*** PROVIDED INFORMATION Section Begins ***

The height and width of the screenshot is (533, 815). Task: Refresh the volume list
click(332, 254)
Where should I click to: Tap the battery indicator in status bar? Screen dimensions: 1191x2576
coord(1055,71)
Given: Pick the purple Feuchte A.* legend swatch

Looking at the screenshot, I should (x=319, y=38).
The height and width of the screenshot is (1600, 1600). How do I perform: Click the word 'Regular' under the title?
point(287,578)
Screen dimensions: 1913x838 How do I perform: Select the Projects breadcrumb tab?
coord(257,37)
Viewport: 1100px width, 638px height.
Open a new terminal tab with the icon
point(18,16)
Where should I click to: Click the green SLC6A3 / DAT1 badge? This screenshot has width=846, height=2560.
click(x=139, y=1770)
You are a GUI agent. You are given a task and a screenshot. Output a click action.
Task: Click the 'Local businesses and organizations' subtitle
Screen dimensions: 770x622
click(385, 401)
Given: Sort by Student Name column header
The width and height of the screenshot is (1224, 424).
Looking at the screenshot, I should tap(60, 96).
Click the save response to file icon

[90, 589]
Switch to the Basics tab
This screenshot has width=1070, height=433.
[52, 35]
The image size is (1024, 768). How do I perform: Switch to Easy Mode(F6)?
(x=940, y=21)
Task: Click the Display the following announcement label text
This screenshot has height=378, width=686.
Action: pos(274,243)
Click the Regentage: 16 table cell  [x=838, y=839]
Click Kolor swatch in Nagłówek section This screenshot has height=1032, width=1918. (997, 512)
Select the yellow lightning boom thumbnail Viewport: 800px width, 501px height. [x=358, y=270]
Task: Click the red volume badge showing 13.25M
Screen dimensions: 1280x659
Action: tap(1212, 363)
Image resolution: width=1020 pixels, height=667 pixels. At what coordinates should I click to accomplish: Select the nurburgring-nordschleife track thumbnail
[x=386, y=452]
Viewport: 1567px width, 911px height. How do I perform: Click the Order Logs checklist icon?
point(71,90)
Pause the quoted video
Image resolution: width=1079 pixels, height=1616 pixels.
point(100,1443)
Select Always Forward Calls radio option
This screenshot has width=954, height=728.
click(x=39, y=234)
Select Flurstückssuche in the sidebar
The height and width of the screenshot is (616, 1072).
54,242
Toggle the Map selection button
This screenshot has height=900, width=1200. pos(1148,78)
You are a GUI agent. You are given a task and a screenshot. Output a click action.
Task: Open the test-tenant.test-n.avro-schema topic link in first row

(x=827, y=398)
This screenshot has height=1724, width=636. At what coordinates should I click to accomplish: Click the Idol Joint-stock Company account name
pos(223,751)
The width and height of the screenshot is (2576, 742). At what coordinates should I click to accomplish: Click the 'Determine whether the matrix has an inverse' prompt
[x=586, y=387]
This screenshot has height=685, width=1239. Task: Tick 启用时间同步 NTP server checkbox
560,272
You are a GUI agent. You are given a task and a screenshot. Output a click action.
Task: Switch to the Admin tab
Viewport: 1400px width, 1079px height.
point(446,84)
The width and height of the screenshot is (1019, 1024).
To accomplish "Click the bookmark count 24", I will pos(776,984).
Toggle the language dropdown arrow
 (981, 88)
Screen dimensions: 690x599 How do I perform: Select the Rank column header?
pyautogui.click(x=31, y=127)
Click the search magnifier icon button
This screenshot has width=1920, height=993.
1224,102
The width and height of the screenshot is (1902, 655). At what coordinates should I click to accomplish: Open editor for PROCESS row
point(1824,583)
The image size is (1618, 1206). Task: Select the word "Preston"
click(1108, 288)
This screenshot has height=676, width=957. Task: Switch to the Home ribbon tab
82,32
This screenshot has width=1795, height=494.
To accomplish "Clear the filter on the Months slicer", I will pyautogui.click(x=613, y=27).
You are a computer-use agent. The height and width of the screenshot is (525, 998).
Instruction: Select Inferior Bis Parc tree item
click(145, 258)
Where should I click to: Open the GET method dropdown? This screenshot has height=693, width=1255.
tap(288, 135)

*** PROVIDED INFORMATION Section Ends ***

Within the material above, transcribe exactly the lines that run from the line holding "The height and width of the screenshot is (1600, 1600)." through the line holding "Pause the quoted video".

The height and width of the screenshot is (1600, 1600). How do I perform: Click the word 'Regular' under the title?
point(287,578)
Screen dimensions: 1913x838 How do I perform: Select the Projects breadcrumb tab?
coord(257,37)
Viewport: 1100px width, 638px height.
Open a new terminal tab with the icon
point(18,16)
Where should I click to: Click the green SLC6A3 / DAT1 badge? This screenshot has width=846, height=2560.
click(x=139, y=1770)
You are a GUI agent. You are given a task and a screenshot. Output a click action.
Task: Click the 'Local businesses and organizations' subtitle
Screen dimensions: 770x622
click(385, 401)
Given: Sort by Student Name column header
The width and height of the screenshot is (1224, 424).
Looking at the screenshot, I should tap(60, 96).
Click the save response to file icon

[90, 589]
Switch to the Basics tab
This screenshot has width=1070, height=433.
[52, 35]
The image size is (1024, 768). How do I perform: Switch to Easy Mode(F6)?
(x=940, y=21)
Task: Click the Display the following announcement label text
This screenshot has height=378, width=686.
Action: pos(274,243)
Click the Regentage: 16 table cell  [x=838, y=839]
Click Kolor swatch in Nagłówek section This screenshot has height=1032, width=1918. (997, 512)
Select the yellow lightning boom thumbnail Viewport: 800px width, 501px height. [x=358, y=270]
Task: Click the red volume badge showing 13.25M
Screen dimensions: 1280x659
Action: tap(1212, 363)
Image resolution: width=1020 pixels, height=667 pixels. At what coordinates should I click to accomplish: Select the nurburgring-nordschleife track thumbnail
[x=386, y=452]
Viewport: 1567px width, 911px height. How do I perform: Click the Order Logs checklist icon?
point(71,90)
Pause the quoted video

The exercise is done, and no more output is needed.